▶ **Data to use**
-*-*-

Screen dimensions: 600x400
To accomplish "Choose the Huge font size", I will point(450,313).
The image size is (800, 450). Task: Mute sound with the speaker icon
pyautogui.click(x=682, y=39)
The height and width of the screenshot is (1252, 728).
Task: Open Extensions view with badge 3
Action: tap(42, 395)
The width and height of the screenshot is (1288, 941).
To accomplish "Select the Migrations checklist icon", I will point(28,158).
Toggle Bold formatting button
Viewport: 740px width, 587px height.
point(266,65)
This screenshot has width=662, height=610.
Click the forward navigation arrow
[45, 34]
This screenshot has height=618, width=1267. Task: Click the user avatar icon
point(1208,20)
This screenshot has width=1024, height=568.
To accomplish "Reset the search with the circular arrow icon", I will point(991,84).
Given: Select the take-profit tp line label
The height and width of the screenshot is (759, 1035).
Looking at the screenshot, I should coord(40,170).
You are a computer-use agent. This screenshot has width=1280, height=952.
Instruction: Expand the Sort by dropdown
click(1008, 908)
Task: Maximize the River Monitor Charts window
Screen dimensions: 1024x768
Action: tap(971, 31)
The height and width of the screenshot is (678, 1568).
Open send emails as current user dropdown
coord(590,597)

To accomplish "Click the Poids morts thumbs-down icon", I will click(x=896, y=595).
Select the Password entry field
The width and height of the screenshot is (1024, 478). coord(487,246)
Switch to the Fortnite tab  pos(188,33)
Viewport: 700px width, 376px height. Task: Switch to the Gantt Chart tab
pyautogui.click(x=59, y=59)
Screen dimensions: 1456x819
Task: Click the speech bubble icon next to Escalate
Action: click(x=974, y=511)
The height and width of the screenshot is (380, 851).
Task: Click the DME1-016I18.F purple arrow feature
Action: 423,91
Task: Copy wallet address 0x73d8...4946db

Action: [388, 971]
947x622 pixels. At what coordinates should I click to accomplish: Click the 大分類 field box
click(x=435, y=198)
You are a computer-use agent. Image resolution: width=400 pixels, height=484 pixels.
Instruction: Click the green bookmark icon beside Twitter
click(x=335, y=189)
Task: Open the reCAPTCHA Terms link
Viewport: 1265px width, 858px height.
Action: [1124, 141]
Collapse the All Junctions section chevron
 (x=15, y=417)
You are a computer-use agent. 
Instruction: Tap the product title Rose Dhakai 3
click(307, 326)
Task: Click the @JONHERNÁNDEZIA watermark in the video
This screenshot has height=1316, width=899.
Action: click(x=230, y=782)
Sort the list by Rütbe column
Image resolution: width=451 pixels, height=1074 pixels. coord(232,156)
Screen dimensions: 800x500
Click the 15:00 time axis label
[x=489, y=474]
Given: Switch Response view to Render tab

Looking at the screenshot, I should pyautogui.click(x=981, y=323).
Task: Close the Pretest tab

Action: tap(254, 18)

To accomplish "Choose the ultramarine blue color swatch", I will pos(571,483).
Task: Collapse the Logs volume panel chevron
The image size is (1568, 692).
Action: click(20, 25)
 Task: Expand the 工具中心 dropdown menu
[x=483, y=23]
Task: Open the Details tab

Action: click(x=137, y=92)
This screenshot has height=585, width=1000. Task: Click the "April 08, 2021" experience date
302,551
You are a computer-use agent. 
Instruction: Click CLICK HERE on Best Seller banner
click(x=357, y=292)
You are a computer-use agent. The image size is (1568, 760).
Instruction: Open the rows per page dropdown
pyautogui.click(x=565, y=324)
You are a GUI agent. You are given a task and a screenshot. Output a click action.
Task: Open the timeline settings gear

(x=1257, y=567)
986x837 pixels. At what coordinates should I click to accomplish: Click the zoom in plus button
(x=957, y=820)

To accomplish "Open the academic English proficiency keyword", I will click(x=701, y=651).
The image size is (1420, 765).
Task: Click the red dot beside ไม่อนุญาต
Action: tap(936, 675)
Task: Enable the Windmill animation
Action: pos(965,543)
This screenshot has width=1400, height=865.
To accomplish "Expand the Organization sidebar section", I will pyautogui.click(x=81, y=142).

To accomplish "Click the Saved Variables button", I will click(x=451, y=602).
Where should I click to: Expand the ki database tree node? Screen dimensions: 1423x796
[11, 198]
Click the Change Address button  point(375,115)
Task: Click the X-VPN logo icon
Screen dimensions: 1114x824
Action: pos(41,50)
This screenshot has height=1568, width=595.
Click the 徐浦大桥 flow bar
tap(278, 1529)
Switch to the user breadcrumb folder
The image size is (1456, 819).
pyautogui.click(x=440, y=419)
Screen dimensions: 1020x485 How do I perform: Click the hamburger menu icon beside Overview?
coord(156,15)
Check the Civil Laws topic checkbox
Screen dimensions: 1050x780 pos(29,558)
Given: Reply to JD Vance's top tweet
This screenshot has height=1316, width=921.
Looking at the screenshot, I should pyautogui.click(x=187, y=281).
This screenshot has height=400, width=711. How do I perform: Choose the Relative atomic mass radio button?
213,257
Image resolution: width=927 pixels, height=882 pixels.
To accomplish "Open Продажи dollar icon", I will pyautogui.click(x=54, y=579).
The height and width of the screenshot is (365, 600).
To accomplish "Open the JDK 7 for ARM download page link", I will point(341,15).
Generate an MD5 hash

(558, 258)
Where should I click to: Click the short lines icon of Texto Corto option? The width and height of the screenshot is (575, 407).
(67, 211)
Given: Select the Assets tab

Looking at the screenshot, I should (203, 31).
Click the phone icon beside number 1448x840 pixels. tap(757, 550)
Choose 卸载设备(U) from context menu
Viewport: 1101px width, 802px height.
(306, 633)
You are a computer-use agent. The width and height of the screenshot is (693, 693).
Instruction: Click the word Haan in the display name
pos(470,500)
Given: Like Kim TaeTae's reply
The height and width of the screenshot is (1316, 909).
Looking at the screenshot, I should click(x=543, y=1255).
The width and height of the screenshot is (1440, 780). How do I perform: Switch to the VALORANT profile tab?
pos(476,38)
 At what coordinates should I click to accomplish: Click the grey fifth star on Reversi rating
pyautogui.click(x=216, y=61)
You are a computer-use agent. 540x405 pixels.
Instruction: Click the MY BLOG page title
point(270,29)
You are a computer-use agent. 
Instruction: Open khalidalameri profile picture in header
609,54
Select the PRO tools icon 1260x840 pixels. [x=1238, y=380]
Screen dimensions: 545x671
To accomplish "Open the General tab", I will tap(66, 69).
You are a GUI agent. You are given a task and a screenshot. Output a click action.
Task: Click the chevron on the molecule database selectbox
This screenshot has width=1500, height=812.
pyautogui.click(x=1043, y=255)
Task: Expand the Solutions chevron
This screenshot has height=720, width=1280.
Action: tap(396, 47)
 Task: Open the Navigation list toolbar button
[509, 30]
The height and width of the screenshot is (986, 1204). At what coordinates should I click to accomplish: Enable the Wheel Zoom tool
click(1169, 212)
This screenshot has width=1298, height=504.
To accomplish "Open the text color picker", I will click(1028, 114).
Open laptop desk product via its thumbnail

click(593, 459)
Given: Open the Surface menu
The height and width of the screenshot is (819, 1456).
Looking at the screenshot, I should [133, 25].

-*-*-

▶ **Directions for this task**
Format every line of the records above as a Markdown table with the columns Row and Line. Number the rows in order and omit blank lines.

▶ **In response**
| Row | Line |
|---|---|
| 1 | Screen dimensions: 600x400 |
| 2 | To accomplish "Choose the Huge font size", I will point(450,313). |
| 3 | The image size is (800, 450). Task: Mute sound with the speaker icon |
| 4 | pyautogui.click(x=682, y=39) |
| 5 | The height and width of the screenshot is (1252, 728). |
| 6 | Task: Open Extensions view with badge 3 |
| 7 | Action: tap(42, 395) |
| 8 | The width and height of the screenshot is (1288, 941). |
| 9 | To accomplish "Select the Migrations checklist icon", I will point(28,158). |
| 10 | Toggle Bold formatting button |
| 11 | Viewport: 740px width, 587px height. |
| 12 | point(266,65) |
| 13 | This screenshot has width=662, height=610. |
| 14 | Click the forward navigation arrow |
| 15 | [45, 34] |
| 16 | This screenshot has height=618, width=1267. Task: Click the user avatar icon |
| 17 | point(1208,20) |
| 18 | This screenshot has width=1024, height=568. |
| 19 | To accomplish "Reset the search with the circular arrow icon", I will point(991,84). |
| 20 | Given: Select the take-profit tp line label |
| 21 | The height and width of the screenshot is (759, 1035). |
| 22 | Looking at the screenshot, I should coord(40,170). |
| 23 | You are a computer-use agent. This screenshot has width=1280, height=952. |
| 24 | Instruction: Expand the Sort by dropdown |
| 25 | click(1008, 908) |
| 26 | Task: Maximize the River Monitor Charts window |
| 27 | Screen dimensions: 1024x768 |
| 28 | Action: tap(971, 31) |
| 29 | The height and width of the screenshot is (678, 1568). |
| 30 | Open send emails as current user dropdown |
| 31 | coord(590,597) |
| 32 | To accomplish "Click the Poids morts thumbs-down icon", I will click(x=896, y=595). |
| 33 | Select the Password entry field |
| 34 | The width and height of the screenshot is (1024, 478). coord(487,246) |
| 35 | Switch to the Fortnite tab  pos(188,33) |
| 36 | Viewport: 700px width, 376px height. Task: Switch to the Gantt Chart tab |
| 37 | pyautogui.click(x=59, y=59) |
| 38 | Screen dimensions: 1456x819 |
| 39 | Task: Click the speech bubble icon next to Escalate |
| 40 | Action: click(x=974, y=511) |
| 41 | The height and width of the screenshot is (380, 851). |
| 42 | Task: Click the DME1-016I18.F purple arrow feature |
| 43 | Action: 423,91 |
| 44 | Task: Copy wallet address 0x73d8...4946db |
| 45 | Action: [388, 971] |
| 46 | 947x622 pixels. At what coordinates should I click to accomplish: Click the 大分類 field box |
| 47 | click(x=435, y=198) |
| 48 | You are a computer-use agent. Image resolution: width=400 pixels, height=484 pixels. |
| 49 | Instruction: Click the green bookmark icon beside Twitter |
| 50 | click(x=335, y=189) |
| 51 | Task: Open the reCAPTCHA Terms link |
| 52 | Viewport: 1265px width, 858px height. |
| 53 | Action: [1124, 141] |
| 54 | Collapse the All Junctions section chevron |
| 55 |  (x=15, y=417) |
| 56 | You are a computer-use agent.  |
| 57 | Instruction: Tap the product title Rose Dhakai 3 |
| 58 | click(307, 326) |
| 59 | Task: Click the @JONHERNÁNDEZIA watermark in the video |
| 60 | This screenshot has height=1316, width=899. |
| 61 | Action: click(x=230, y=782) |
| 62 | Sort the list by Rütbe column |
| 63 | Image resolution: width=451 pixels, height=1074 pixels. coord(232,156) |
| 64 | Screen dimensions: 800x500 |
| 65 | Click the 15:00 time axis label |
| 66 | [x=489, y=474] |
| 67 | Given: Switch Response view to Render tab |
| 68 | Looking at the screenshot, I should pyautogui.click(x=981, y=323). |
| 69 | Task: Close the Pretest tab |
| 70 | Action: tap(254, 18) |
| 71 | To accomplish "Choose the ultramarine blue color swatch", I will pos(571,483). |
| 72 | Task: Collapse the Logs volume panel chevron |
| 73 | The image size is (1568, 692). |
| 74 | Action: click(20, 25) |
| 75 |  Task: Expand the 工具中心 dropdown menu |
| 76 | [x=483, y=23] |
| 77 | Task: Open the Details tab |
| 78 | Action: click(x=137, y=92) |
| 79 | This screenshot has height=585, width=1000. Task: Click the "April 08, 2021" experience date |
| 80 | 302,551 |
| 81 | You are a computer-use agent.  |
| 82 | Instruction: Click CLICK HERE on Best Seller banner |
| 83 | click(x=357, y=292) |
| 84 | You are a computer-use agent. The image size is (1568, 760). |
| 85 | Instruction: Open the rows per page dropdown |
| 86 | pyautogui.click(x=565, y=324) |
| 87 | You are a GUI agent. You are given a task and a screenshot. Output a click action. |
| 88 | Task: Open the timeline settings gear |
| 89 | (x=1257, y=567) |
| 90 | 986x837 pixels. At what coordinates should I click to accomplish: Click the zoom in plus button |
| 91 | (x=957, y=820) |
| 92 | To accomplish "Open the academic English proficiency keyword", I will click(x=701, y=651). |
| 93 | The image size is (1420, 765). |
| 94 | Task: Click the red dot beside ไม่อนุญาต |
| 95 | Action: tap(936, 675) |
| 96 | Task: Enable the Windmill animation |
| 97 | Action: pos(965,543) |
| 98 | This screenshot has width=1400, height=865. |
| 99 | To accomplish "Expand the Organization sidebar section", I will pyautogui.click(x=81, y=142). |
| 100 | To accomplish "Click the Saved Variables button", I will click(x=451, y=602). |
| 101 | Where should I click to: Expand the ki database tree node? Screen dimensions: 1423x796 |
| 102 | [11, 198] |
| 103 | Click the Change Address button  point(375,115) |
| 104 | Task: Click the X-VPN logo icon |
| 105 | Screen dimensions: 1114x824 |
| 106 | Action: pos(41,50) |
| 107 | This screenshot has height=1568, width=595. |
| 108 | Click the 徐浦大桥 flow bar |
| 109 | tap(278, 1529) |
| 110 | Switch to the user breadcrumb folder |
| 111 | The image size is (1456, 819). |
| 112 | pyautogui.click(x=440, y=419) |
| 113 | Screen dimensions: 1020x485 How do I perform: Click the hamburger menu icon beside Overview? |
| 114 | coord(156,15) |
| 115 | Check the Civil Laws topic checkbox |
| 116 | Screen dimensions: 1050x780 pos(29,558) |
| 117 | Given: Reply to JD Vance's top tweet |
| 118 | This screenshot has height=1316, width=921. |
| 119 | Looking at the screenshot, I should pyautogui.click(x=187, y=281). |
| 120 | This screenshot has height=400, width=711. How do I perform: Choose the Relative atomic mass radio button? |
| 121 | 213,257 |
| 122 | Image resolution: width=927 pixels, height=882 pixels. |
| 123 | To accomplish "Open Продажи dollar icon", I will pyautogui.click(x=54, y=579). |
| 124 | The height and width of the screenshot is (365, 600). |
| 125 | To accomplish "Open the JDK 7 for ARM download page link", I will point(341,15). |
| 126 | Generate an MD5 hash |
| 127 | (558, 258) |
| 128 | Where should I click to: Click the short lines icon of Texto Corto option? The width and height of the screenshot is (575, 407). |
| 129 | (67, 211) |
| 130 | Given: Select the Assets tab |
| 131 | Looking at the screenshot, I should (203, 31). |
| 132 | Click the phone icon beside number 1448x840 pixels. tap(757, 550) |
| 133 | Choose 卸载设备(U) from context menu |
| 134 | Viewport: 1101px width, 802px height. |
| 135 | (306, 633) |
| 136 | You are a computer-use agent. The width and height of the screenshot is (693, 693). |
| 137 | Instruction: Click the word Haan in the display name |
| 138 | pos(470,500) |
| 139 | Given: Like Kim TaeTae's reply |
| 140 | The height and width of the screenshot is (1316, 909). |
| 141 | Looking at the screenshot, I should click(x=543, y=1255). |
| 142 | The width and height of the screenshot is (1440, 780). How do I perform: Switch to the VALORANT profile tab? |
| 143 | pos(476,38) |
| 144 |  At what coordinates should I click to accomplish: Click the grey fifth star on Reversi rating |
| 145 | pyautogui.click(x=216, y=61) |
| 146 | You are a computer-use agent. 540x405 pixels. |
| 147 | Instruction: Click the MY BLOG page title |
| 148 | point(270,29) |
| 149 | You are a computer-use agent.  |
| 150 | Instruction: Open khalidalameri profile picture in header |
| 151 | 609,54 |
| 152 | Select the PRO tools icon 1260x840 pixels. [x=1238, y=380] |
| 153 | Screen dimensions: 545x671 |
| 154 | To accomplish "Open the General tab", I will tap(66, 69). |
| 155 | You are a GUI agent. You are given a task and a screenshot. Output a click action. |
| 156 | Task: Click the chevron on the molecule database selectbox |
| 157 | This screenshot has width=1500, height=812. |
| 158 | pyautogui.click(x=1043, y=255) |
| 159 | Task: Expand the Solutions chevron |
| 160 | This screenshot has height=720, width=1280. |
| 161 | Action: tap(396, 47) |
| 162 |  Task: Open the Navigation list toolbar button |
| 163 | [509, 30] |
| 164 | The height and width of the screenshot is (986, 1204). At what coordinates should I click to accomplish: Enable the Wheel Zoom tool |
| 165 | click(1169, 212) |
| 166 | This screenshot has width=1298, height=504. |
| 167 | To accomplish "Open the text color picker", I will click(1028, 114). |
| 168 | Open laptop desk product via its thumbnail |
| 169 | click(593, 459) |
| 170 | Given: Open the Surface menu |
| 171 | The height and width of the screenshot is (819, 1456). |
| 172 | Looking at the screenshot, I should [133, 25]. |